**Available data:**

-.-.-

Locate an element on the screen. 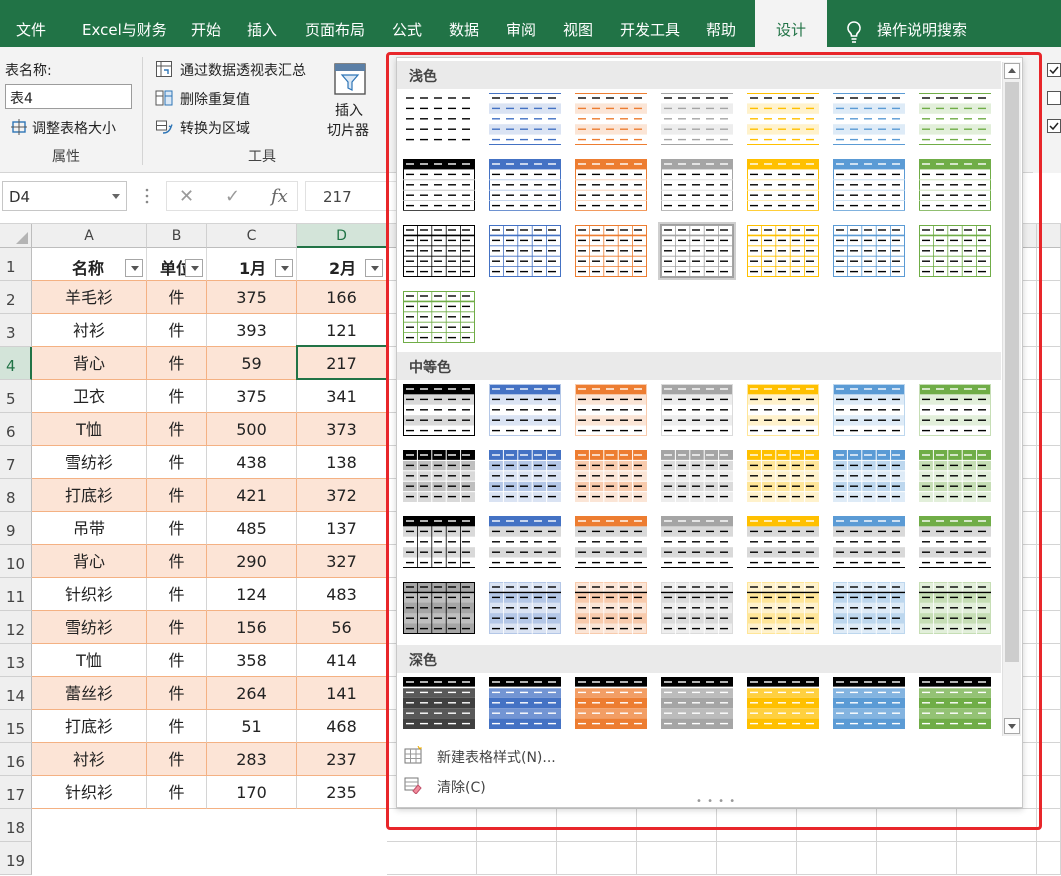 This screenshot has height=876, width=1061. table-cell: 56 is located at coordinates (342, 628).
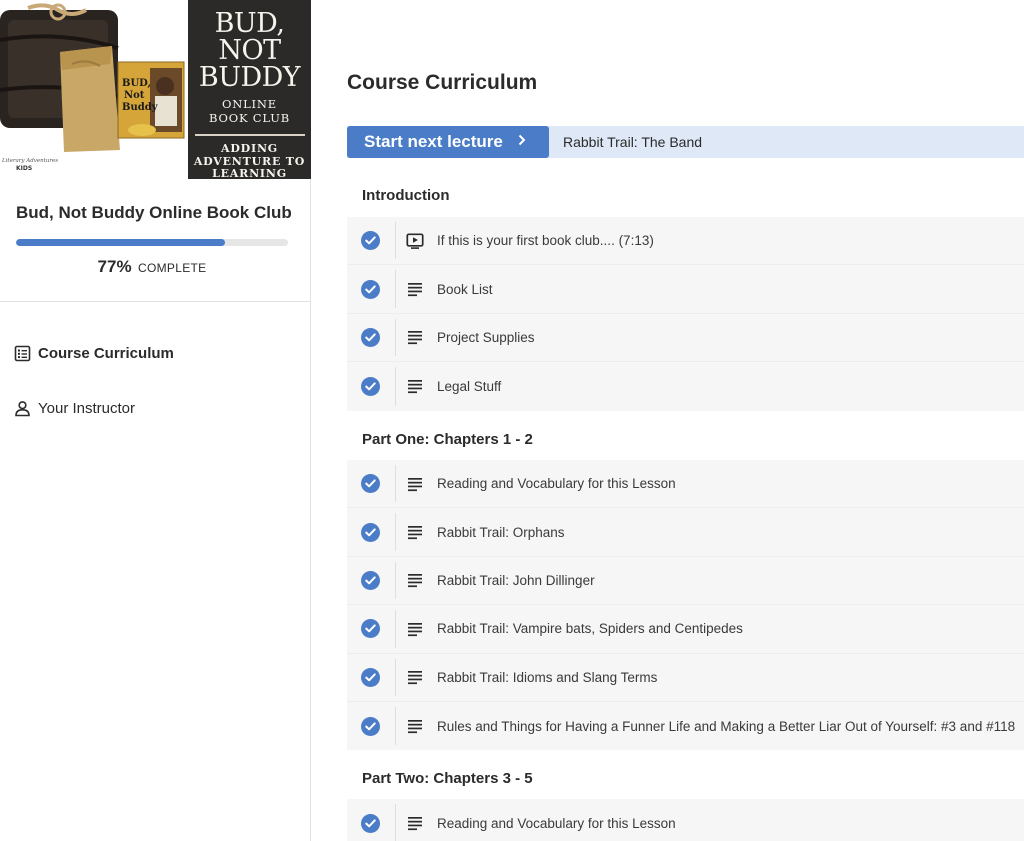 The height and width of the screenshot is (841, 1024). What do you see at coordinates (156, 302) in the screenshot?
I see `sidebar-divider` at bounding box center [156, 302].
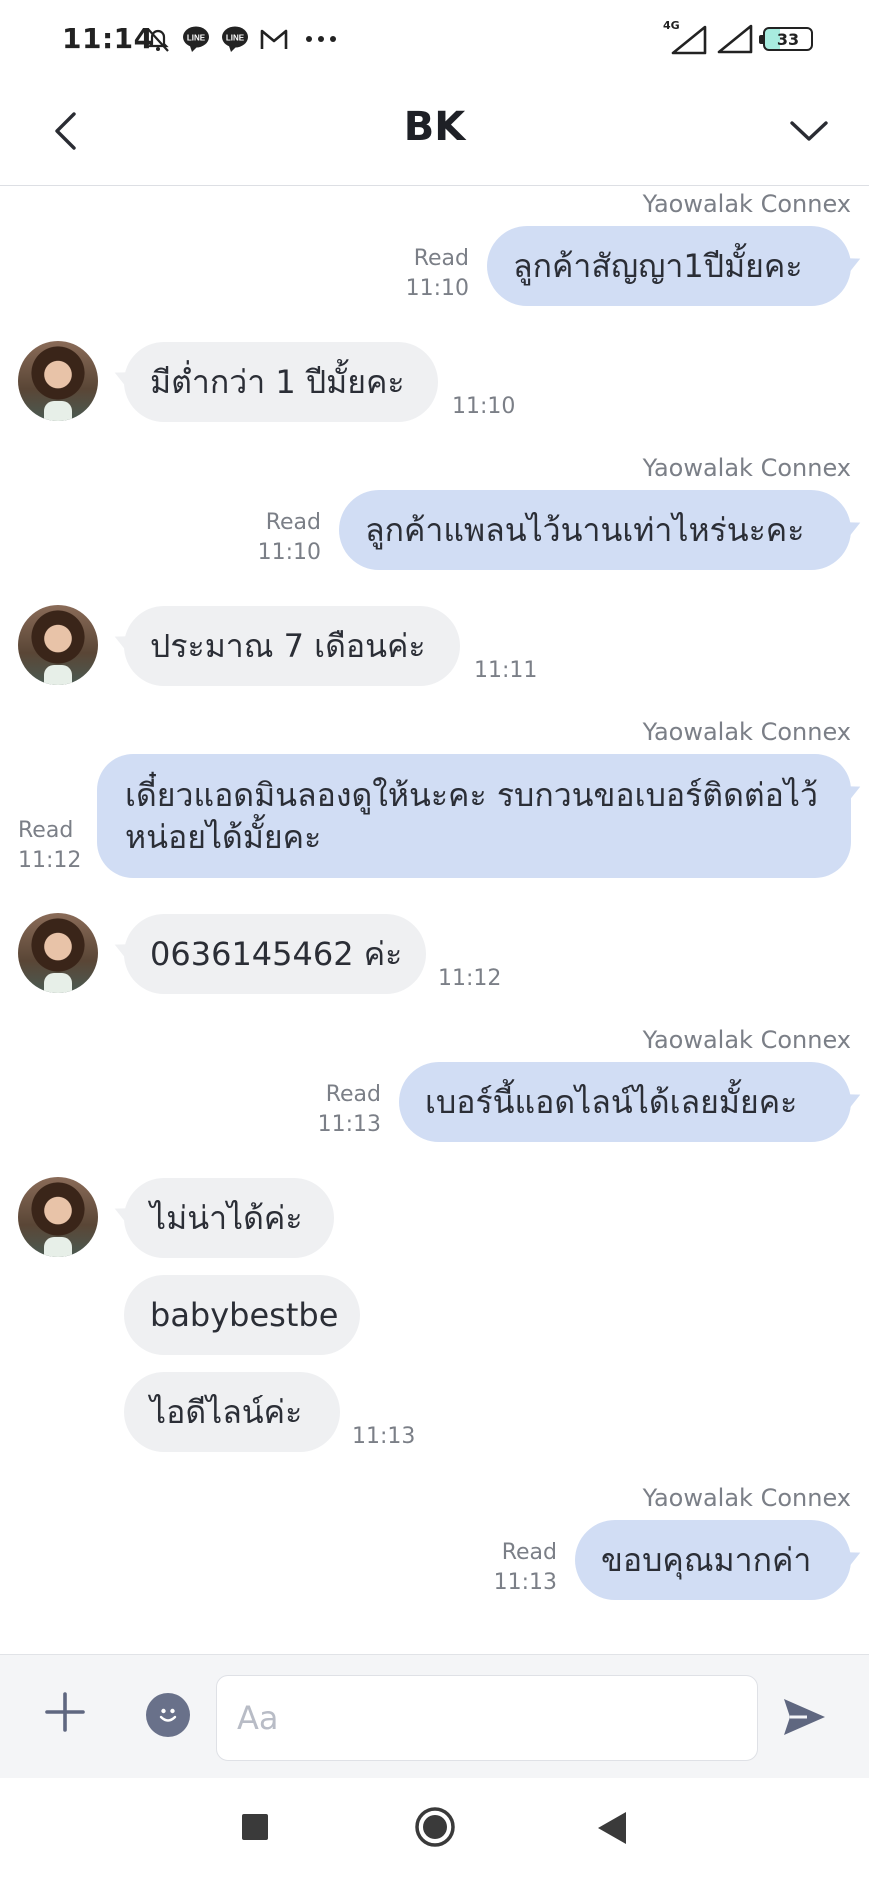 The height and width of the screenshot is (1883, 869). What do you see at coordinates (255, 1827) in the screenshot?
I see `recents-button` at bounding box center [255, 1827].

-.-.-

**Required work:** Pull out every line in the data above that contains the word "bounding", copying each line as it appears.

**Response to this task:**
I see `sidebar-divider` at bounding box center [156, 302].
I see `recents-button` at bounding box center [255, 1827].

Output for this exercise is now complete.